- Visit the website: https://ashutoshdevpura-message-spam-classifier-uci-ml-app-ltp3nl.streamlit.app/
- Enter the message you want to classify as spam or not.
- Click on the "Check for Spam" button button to get the result.
- You can also use the examples from the "Messages.txt" file by copying and pasting them into the message input field.
This project involves building a spam classifier using the Naive Bayes algorithm. The dataset used is a set of SMS messages labeled as spam or ham.
- Technologies Used
- Dataset Description
- Project Description
- Data Cleaning and EDA
- Data Preprocessing
- Model Building
- Output
- Conclusion
- Python 3.9.7
- pandas 1.3.3
- scikit-learn 0.24.2
- matplotlib 3.4.3
- seaborn 0.11.2
- nltk 3.6.3
The dataset used is a collection of SMS messages that are labeled as spam or ham.
The main goal of this project is to build a Naive Bayes classifier that can accurately predict whether an SMS message is spam or ham.
The first step in the project involved cleaning the dataset by dropping unnecessary columns and renaming columns for better readability. I also checked for missing values and duplicate values, and removed any duplicates found. Exploratory data analysis was done to understand the distribution of spam and ham messages in the dataset. I used various visualization techniques such as a pie chart and histograms to visualize the distribution of the number of characters, words, and sentences in spam and ham messages.

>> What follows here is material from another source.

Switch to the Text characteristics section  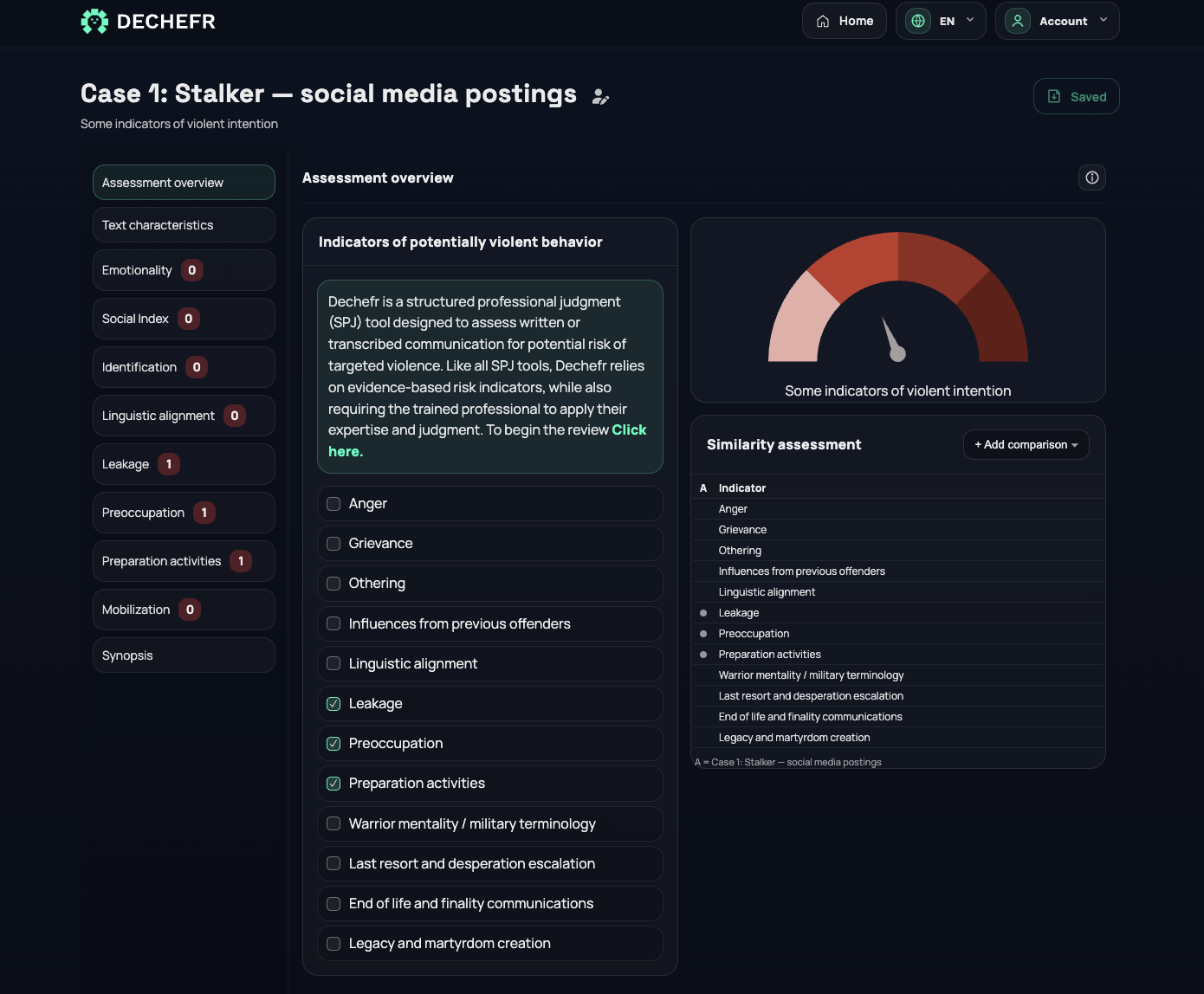[184, 225]
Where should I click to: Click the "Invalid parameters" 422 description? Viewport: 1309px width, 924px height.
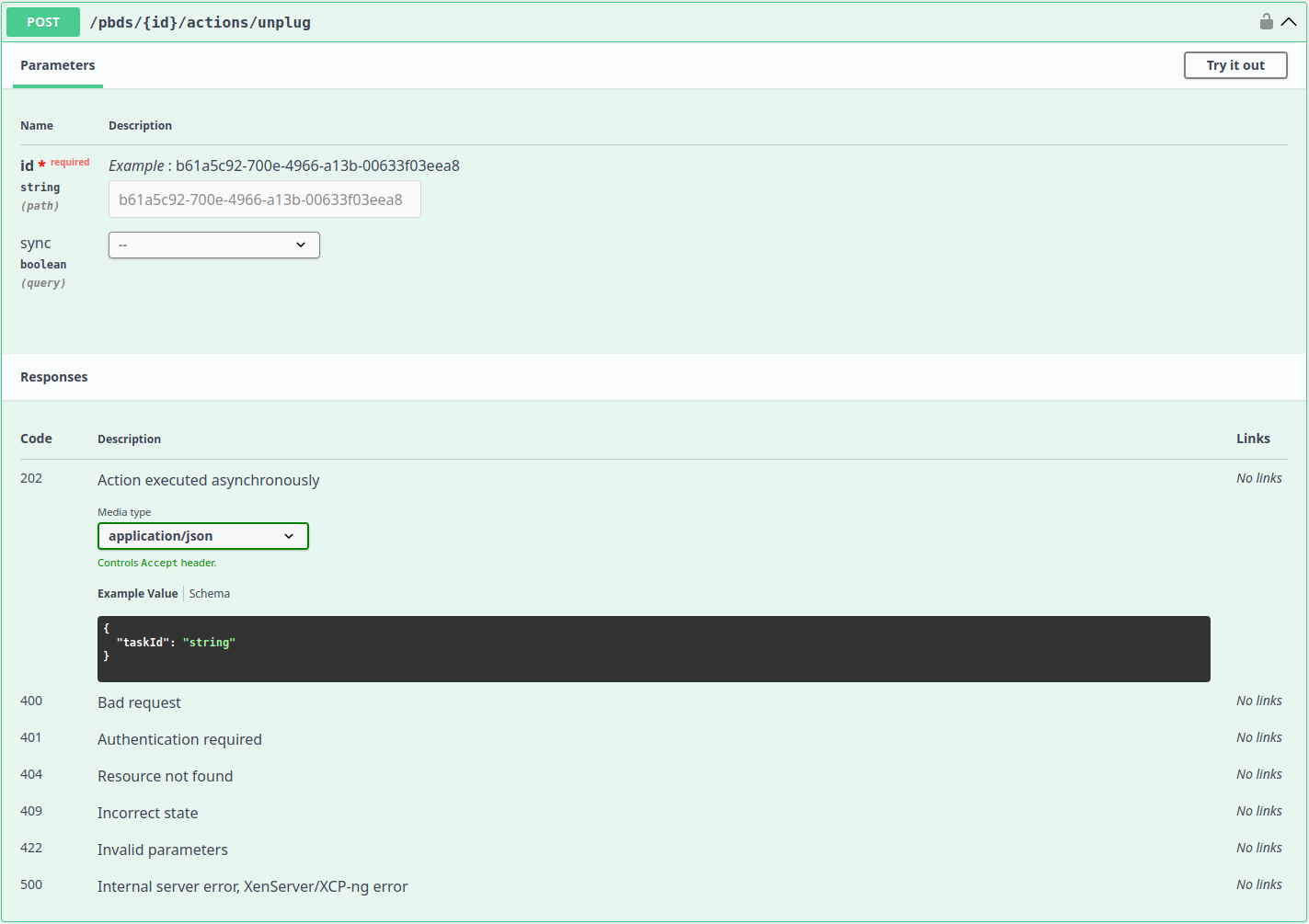pos(162,850)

The next step involved preprocessing the text data to convert it into a format that can be fed into a machine learning model. I performed text normalization techniques such as converting all text to lowercase, removing stopwords and punctuation, and stemming the text. I also created a word cloud to visualize the most common words in spam and ham messages.
Finally, I built a Naive Bayes classifier using the CountVectorizer and TfidfVectorizer to convert text into numerical features. I split the dataset into training and testing sets and evaluated the performance of the model using accuracy, confusion matrix, and precision. I used three types of Naive Bayes models: GaussianNB, MultinomialNB, and BernoulliNB. I found that MultinomialNB provided the highest accuracy and precision.
I was able to build a Naive Bayes classifier that can accurately predict whether an SMS message is spam or ham with an accuracy of approximately 98%. The model can be further improved by using more advanced natural language processing techniques and trying out other classification algorithms.